Fin 2016, l'OPEP a étendu son influence en coordonnant l'offre pétrolière avec 10 pays non membres, formant collectivement l'OPEP+. Les pays non membres ayant rejoint l'OPEP+ incluaient la Russie, le Kazakhstan, l'Azerbaïdjan, la Malaisie, le Mexique, Bahreïn, Brunei, Oman, le Soudan et le Soudan du Sud. À l'instar de l'OPEP, les accords d'approvisionnement de l'OPEP+ requièrent un consensus entre ses membres.
Bien que la production de brut de la Russie rivalise avec celle de l'Arabie saoudite, elle dispose d'une capacité de production inutilisée nettement inférieure. Même après l'invasion de l'Ukraine par la Russie en février 2022, le prince héritier saoudien Mohammed ben Salmane a réaffirmé l'engagement de l'Arabie saoudite envers l'OPEP+.
Conclusion
Le récit historique de la bataille pour le contrôle des prix du pétrole entre l'OPEP et les États-Unis est une histoire de dynamiques changeantes, d'influence économique et politique, et d'évolution du marché.
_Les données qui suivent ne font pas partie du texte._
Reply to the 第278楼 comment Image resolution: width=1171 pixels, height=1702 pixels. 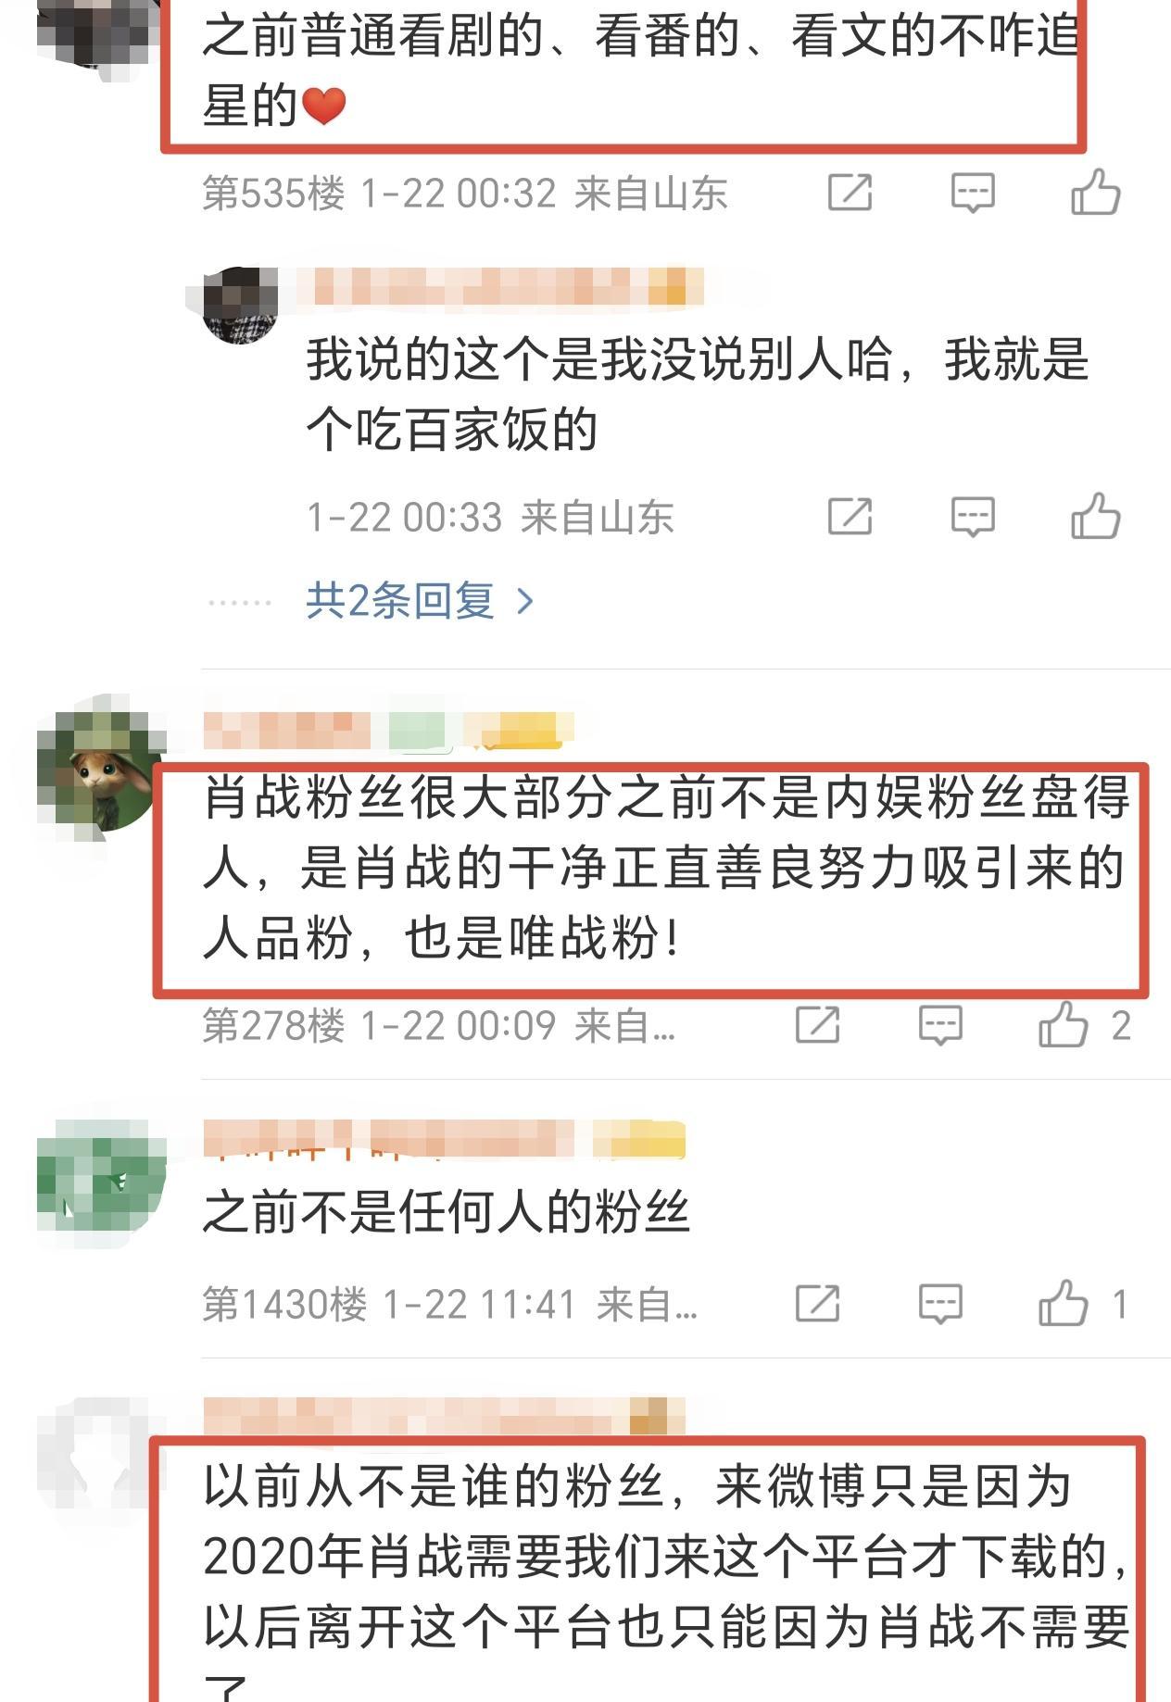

Les deux entités ont connu des périodes de croissance et de déclin, tandis que le paysage énergétique évolue constamment. À court terme, l'OPEP et les producteurs de pétrole de schiste américains continuent de se disputer des parts de marché mondiales, malgré leurs modèles d'exploitation différents. À l'avenir, il est évident que la dynamique de l'industrie pétrolière sera influencée non seulement par la capacité de production, mais aussi par les risques géopolitiques émergents et l'évolution des relations entre les États-Unis et l'Arabie saoudite. Dans un monde caractérisé par une demande énergétique croissante dans les pays en développement et l'impact continu du changement climatique, la rivalité historique entre l'OPEP et les États-Unis reste un aspect crucial du paysage énergétique mondial. Dans ce parcours en perpétuelle évolution, la lutte pour le contrôle des prix du pétrole continue de façonner le destin des nations et l'économie mondiale.